We patch your gaping jaws, but you know it is temporary.  The next rain or freeze has all the potential to un-gag you, rip the tape from your mouth.  Rain equals wrath and the longer it rains, the longer you eat.  Enjoy.

Ironically, man built the roads you infest.  Construction neglect and failure to know the porous soil beneath roadways are your loopholes.  We indulge you with asphalt patchwork on which you gleefully feed.  You are a weed, unable to be nipped in the bud, a recurring nightmare, a cicada outside the bedroom window. 

We cover you, again and again, but you will never cease to exist, as long as red tape barricades solutions, as long as you are economically unviable to repair correctly, and as long as rain falls on this green earth. 

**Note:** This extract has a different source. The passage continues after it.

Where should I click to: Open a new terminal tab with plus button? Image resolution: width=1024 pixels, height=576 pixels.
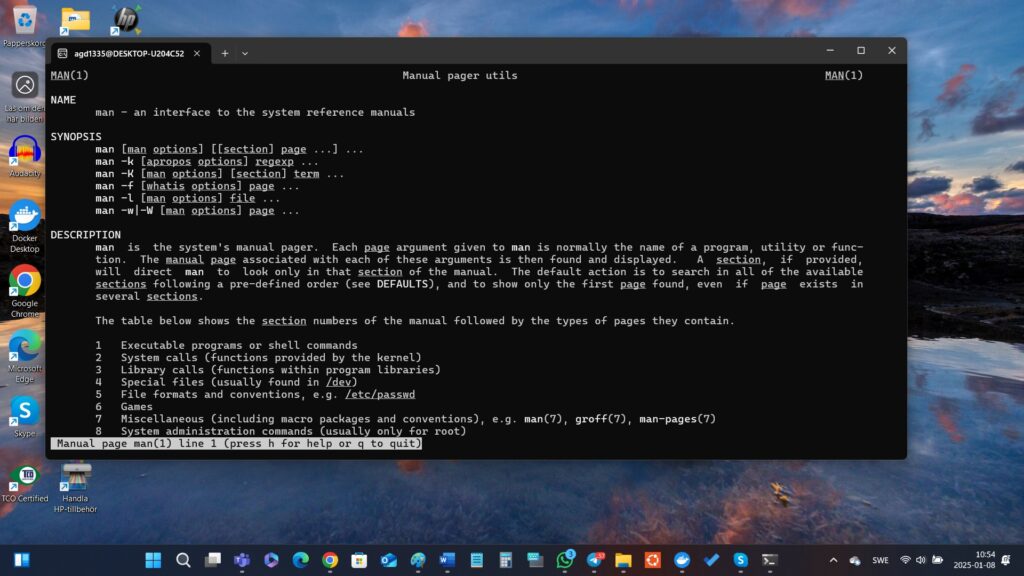[x=225, y=53]
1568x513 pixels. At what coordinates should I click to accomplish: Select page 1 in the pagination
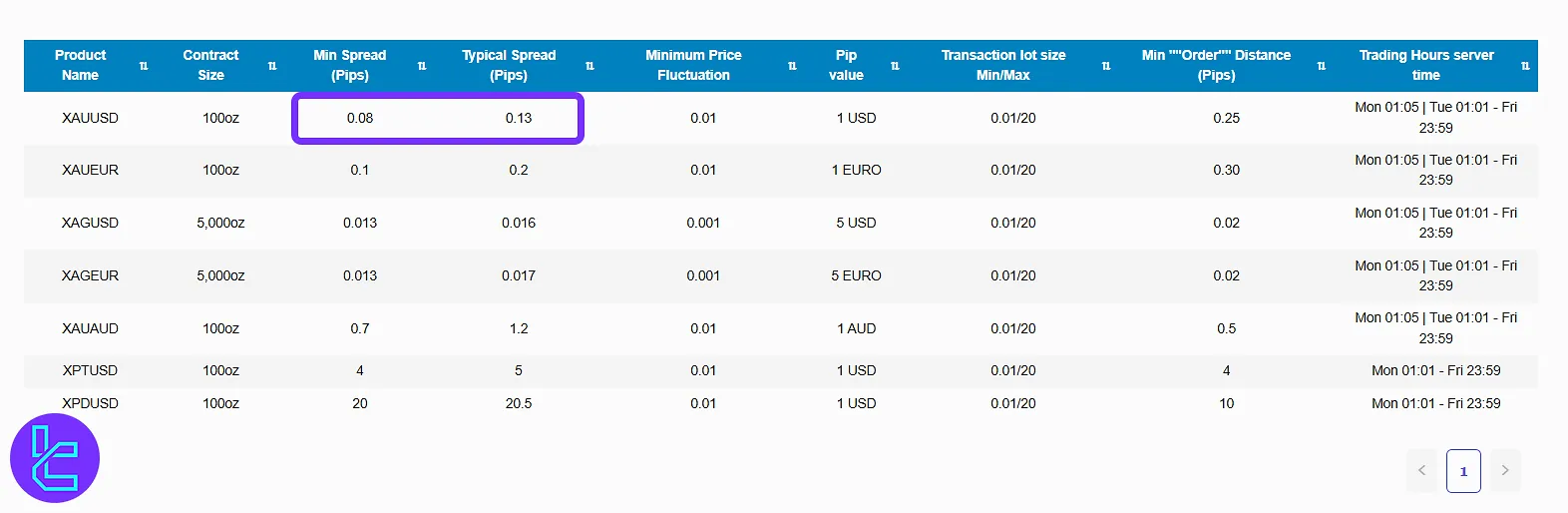click(x=1463, y=471)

In other words, until the planet dries up, you will forever plague our streets.

By: S. Cole Garrett

Monday, March 29, 2010

Monday 3/29

Yellow

To go, or not to go?  Isn’t that the split-second decision at almost every yellow traffic light?  Not many people like being forced to make decisions, especially quick ones, but it happens to people every day!  You approach an intersection and the traffic signal turns yellow.  You really only have tow choices: stop or coast through (speed through, for some of us).  Seems pretty basic, right?  There is something peculiar about yellow lights, however.  Intuitively, the more driving experience one has, the easier the decision should be to make.  It’s actually quite the opposite.

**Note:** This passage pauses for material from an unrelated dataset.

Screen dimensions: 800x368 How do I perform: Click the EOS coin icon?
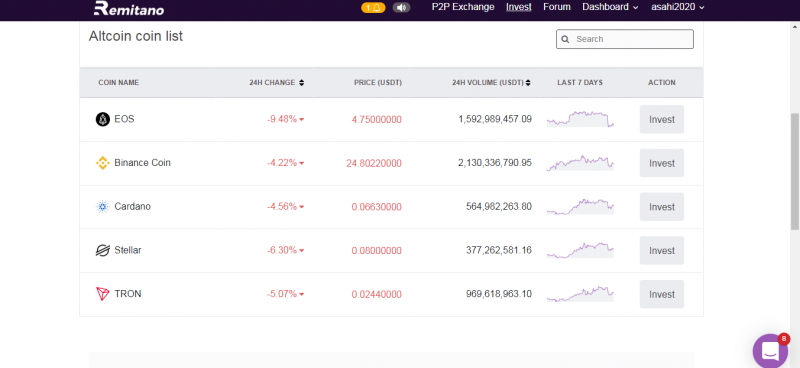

It seems like no matter how long you’ve been driving, a yellow light still has the potential to make you slam on your brakes of gun it through the intersection in frustration (or victory, depending on the person).  There are several factors that need to be adequately judged when confronted with the yellow signal.  Beginner drivers only know two things to think about: speed and distance remaining.  With practice, judging when you should go and when you should stop becomes easier.  There are times to “definitely go” and times to “definitely stop.”  But there are points where you would “probably go” and “probably stop.”  There’s also “not-sure-if-I-should-go-or-stop.”  The closer the two decisions get, the blurrier the decision.

Other variables muck up your decision-making process, though, and they stack up fast!  For example, are you towing anything?  Do you have kids in the car?  Are you familiar with how long the yellow light is (because let’s face it, some are annoyingly much longer than others)?  Is there a camera at the intersection?  Do you feel lucky?  Well, do ya?  All of these factors make the decision much more complicated.  A camera-monitored intersection (that is, if you know which ones are) probably sways more of your decisions to ‘stop.’  Same thing with toting kids or if you know it’s a short light.  If you’re towing a trailer, you might be more inclined to go.  Well, what if you’re towing a trailer and you have a car-full of kiddos and the intersection has a quick yellow and it’s monitored . . . and it turns yellow on you?  See?  Your brain thinks about this every time.

(The worst is when you’ve made up your mind and it happens to be on the riskier side of ‘go’ and all of a sudden you spot a police officer.  You can either freak out and slam on the brakes and get his attention or speed through and hope you don’t get his attention.)

Yellow lights essentially invoke you to make a bunch of decisions all at the same time.  Beginners don’t know to think about as many and so as it turns out, it’s a little easier.  Experienced drivers, on the other hand, have tons of yellows under their belt, but their brain goes through a lot more steps to get a decision.

You’re still going to get caught off guard sometimes by yellow.  It’s in their nature.  You can even have a bunch of general rules-of-thumb for every factor.  The problem is: you run out of thumbs pretty quickly!